Dan Boyle: Bye Bye Elections


From top Taoiseach Leo Varadkar canvassing with Fine Gael by-election candidate Verona Murphy in Wexford town; Dan Boyle

Recent Dáil by-elections have tended to be coupled. We have to go back to 1952 to see more than two by-elections held on the same day.

In 1945 five by-elections were held, a housekeeping exercise after travel restrictions from ‘The Emergency’ were lifted.

The largest number of by-elections on one day was in 1925, for seven constituencies to fill nine vacancies than resulted from that number of Cumann na nGaedheal TDs resigning in protest at its government handling of an army mutiny.

The nine loosely formed a political party, the National Party, although only one of these nine contested the by-election, and that was in a constituency he hadn’t previously represented.

For the most part, and particularly in the early life of the State, single seat by elections have favoured Fianna Fáil and Fine Gael candidates.

By elections became the main vehicle for entrenching the hereditary principle of wives/sons/daughters assuming seats.

Only in recent years have these patterns begun to change.

The holding of a number of by elections simultaneously sometimes gets referred to as being a mini general election. They rarely are.

On occasions they can be. Clann na Poblachta won two by elections on the one day in 1947, announcing its arrival as a potent new force. While the party would go on to win a third by election, it was to prove a false dawn.

When Jack Lynch lost two by elections in Cork, in 1979, it brought to an end his time as Taoiseach. That indirectly led to his replacement by Charles Haughey.

As it happens Haughey had been unsuccessful in a by election in 1954, when the son of the long sitting TD, Alfie Byrne, had the better of him.

It could be said that Pearse Doherty’s 2010 victory, Sinn Féin’s only such by election win, hastened the end of the Fianna Fáil/Green government. Although by then that end had already been well and truly hastened.

Most by elections can’t be extrapolated onto a national political picture. Turnout is lower than in general elections. Local issues tend to muddy the waters. The electorate tends to make collective calculations on which of two or three candidates are in the strongest position to challenge.

Just like football teams that specialise in cup or league competitions, less traditional political parties have begun to specialise in by elections.
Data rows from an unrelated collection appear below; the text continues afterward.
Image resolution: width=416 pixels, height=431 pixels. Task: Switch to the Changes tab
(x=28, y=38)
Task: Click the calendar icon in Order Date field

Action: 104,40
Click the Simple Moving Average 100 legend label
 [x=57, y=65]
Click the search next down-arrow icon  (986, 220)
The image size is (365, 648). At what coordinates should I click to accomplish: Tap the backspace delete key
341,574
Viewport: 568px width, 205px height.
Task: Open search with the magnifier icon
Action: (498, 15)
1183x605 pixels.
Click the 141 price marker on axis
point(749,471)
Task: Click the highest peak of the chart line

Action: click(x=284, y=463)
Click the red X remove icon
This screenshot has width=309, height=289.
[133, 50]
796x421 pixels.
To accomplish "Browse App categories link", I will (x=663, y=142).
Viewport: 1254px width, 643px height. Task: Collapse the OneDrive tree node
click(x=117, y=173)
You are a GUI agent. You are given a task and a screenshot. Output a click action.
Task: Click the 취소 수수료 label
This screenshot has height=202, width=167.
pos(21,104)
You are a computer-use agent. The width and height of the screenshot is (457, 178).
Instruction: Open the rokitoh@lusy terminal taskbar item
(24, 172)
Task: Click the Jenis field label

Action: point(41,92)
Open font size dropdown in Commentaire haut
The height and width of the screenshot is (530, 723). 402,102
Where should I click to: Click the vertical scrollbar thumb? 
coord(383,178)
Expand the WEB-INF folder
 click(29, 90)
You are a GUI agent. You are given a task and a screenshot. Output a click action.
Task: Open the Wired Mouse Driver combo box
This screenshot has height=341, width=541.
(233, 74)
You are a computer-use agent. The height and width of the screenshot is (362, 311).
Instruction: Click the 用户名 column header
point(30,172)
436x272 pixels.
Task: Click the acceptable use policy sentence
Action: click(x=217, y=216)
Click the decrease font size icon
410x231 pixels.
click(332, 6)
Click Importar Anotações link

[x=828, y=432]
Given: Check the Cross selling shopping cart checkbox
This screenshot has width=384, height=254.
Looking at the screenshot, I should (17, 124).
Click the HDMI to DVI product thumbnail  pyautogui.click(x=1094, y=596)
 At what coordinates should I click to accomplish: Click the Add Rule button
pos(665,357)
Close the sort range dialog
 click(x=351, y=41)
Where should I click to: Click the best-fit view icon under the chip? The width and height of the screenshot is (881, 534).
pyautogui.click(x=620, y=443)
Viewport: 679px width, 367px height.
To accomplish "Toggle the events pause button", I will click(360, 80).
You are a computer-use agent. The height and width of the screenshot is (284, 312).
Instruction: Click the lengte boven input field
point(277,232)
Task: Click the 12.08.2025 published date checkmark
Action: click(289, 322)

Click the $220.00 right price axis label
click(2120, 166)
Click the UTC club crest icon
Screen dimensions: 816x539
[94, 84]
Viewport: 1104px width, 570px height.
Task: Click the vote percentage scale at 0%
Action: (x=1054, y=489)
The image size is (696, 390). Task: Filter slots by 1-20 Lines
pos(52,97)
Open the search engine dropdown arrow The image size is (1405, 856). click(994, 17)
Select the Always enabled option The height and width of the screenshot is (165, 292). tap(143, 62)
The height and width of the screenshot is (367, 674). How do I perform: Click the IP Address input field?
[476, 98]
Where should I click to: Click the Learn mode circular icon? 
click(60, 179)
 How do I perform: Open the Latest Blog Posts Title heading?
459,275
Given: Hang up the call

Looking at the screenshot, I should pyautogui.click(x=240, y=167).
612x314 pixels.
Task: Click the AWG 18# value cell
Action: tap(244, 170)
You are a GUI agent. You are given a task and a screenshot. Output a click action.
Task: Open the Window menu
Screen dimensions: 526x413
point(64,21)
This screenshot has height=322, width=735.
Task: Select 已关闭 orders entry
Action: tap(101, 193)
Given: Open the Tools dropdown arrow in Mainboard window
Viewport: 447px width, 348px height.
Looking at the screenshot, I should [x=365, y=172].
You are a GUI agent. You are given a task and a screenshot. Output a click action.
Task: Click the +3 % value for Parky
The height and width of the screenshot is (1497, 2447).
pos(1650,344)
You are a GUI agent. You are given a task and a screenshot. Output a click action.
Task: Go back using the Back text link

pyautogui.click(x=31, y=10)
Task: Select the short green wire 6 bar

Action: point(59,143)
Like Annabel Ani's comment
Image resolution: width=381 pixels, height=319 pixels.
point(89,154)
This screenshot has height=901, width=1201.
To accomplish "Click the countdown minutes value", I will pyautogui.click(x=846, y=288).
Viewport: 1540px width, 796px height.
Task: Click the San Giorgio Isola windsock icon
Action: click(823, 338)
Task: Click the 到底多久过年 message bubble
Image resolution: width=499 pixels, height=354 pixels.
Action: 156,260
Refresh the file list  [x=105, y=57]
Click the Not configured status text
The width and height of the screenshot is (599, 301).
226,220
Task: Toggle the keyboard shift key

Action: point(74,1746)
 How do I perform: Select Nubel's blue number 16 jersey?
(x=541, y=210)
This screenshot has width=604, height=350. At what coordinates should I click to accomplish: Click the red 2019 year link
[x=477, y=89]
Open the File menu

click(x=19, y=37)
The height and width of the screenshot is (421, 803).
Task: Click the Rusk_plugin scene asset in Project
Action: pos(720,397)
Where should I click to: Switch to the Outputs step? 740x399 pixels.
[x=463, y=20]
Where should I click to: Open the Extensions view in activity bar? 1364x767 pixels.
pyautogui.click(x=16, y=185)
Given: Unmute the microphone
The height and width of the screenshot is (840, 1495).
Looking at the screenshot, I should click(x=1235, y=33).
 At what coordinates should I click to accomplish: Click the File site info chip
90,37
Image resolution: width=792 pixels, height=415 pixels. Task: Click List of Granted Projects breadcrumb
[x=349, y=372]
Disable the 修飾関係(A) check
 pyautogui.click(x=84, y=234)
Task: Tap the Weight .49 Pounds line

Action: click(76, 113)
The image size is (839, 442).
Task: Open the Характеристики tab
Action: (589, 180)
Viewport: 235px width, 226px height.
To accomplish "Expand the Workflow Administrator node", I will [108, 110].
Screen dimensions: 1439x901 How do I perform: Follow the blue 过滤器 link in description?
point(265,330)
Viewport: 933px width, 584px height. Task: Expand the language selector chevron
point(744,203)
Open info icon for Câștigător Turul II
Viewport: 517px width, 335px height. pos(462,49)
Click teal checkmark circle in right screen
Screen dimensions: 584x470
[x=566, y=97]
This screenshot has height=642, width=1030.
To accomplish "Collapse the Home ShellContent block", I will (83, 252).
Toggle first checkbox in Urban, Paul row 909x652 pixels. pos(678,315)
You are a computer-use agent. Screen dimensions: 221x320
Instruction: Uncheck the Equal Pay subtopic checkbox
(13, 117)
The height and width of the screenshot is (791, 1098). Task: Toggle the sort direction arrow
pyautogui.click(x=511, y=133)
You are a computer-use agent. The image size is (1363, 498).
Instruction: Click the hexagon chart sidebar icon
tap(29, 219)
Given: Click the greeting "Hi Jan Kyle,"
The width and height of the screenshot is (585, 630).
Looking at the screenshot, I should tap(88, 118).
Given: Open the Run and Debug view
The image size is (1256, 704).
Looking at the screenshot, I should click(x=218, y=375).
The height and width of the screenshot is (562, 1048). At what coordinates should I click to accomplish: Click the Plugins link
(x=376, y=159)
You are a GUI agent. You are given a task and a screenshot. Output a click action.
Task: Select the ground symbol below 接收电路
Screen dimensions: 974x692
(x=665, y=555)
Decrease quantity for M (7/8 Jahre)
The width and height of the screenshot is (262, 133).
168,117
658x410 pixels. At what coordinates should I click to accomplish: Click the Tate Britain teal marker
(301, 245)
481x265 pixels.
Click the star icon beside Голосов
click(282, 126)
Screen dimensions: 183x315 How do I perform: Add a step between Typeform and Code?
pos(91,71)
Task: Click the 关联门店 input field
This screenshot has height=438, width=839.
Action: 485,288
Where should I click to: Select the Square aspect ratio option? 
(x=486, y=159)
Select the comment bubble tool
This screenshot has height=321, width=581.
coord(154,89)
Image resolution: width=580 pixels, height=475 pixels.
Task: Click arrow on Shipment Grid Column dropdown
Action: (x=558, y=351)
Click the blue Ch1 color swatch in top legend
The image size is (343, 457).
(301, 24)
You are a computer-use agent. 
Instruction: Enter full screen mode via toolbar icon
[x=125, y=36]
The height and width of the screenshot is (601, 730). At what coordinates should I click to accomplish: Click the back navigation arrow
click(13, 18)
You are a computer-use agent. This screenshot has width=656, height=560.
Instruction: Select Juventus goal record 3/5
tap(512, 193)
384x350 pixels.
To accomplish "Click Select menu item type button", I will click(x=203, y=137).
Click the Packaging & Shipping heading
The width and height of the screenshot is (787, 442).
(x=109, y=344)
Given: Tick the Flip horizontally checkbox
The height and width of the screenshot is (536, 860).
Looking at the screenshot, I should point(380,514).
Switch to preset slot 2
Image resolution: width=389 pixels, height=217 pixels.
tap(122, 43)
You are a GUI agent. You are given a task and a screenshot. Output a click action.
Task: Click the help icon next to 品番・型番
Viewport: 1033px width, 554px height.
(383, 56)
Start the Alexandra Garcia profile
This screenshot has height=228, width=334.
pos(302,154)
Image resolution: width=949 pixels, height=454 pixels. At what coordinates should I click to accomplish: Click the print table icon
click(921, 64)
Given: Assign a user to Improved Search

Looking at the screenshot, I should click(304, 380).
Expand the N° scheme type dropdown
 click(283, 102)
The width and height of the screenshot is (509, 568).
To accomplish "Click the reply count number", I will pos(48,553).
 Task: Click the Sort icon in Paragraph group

In recent years the Socialist Party, in various guises, has won two by elections. During its brief lifespan the Democratic Left also won twice.

The Progressive Democrats never won a by election, although its founder Dessie O’Malley came into politics via a by election as a Fianna Fáil candidate.

The Green Party has yet to win a by election. I’m hoping this might change this weekend. I have a selfish reason for wanting that to happen. I am the best performing Green Party by election candidate in its history. Twenty five years ago I won 16% of the vote in Cork South Central. It’s about time someone did better.

Success in a by election is no guarantor of future political success. Almost one in five by election winners are not elected in a subsequent general election.

A more interesting correlation is that by election runners up are quite successful in being elected in later elections.

Maybe those are the lines we should be reading though this weekend?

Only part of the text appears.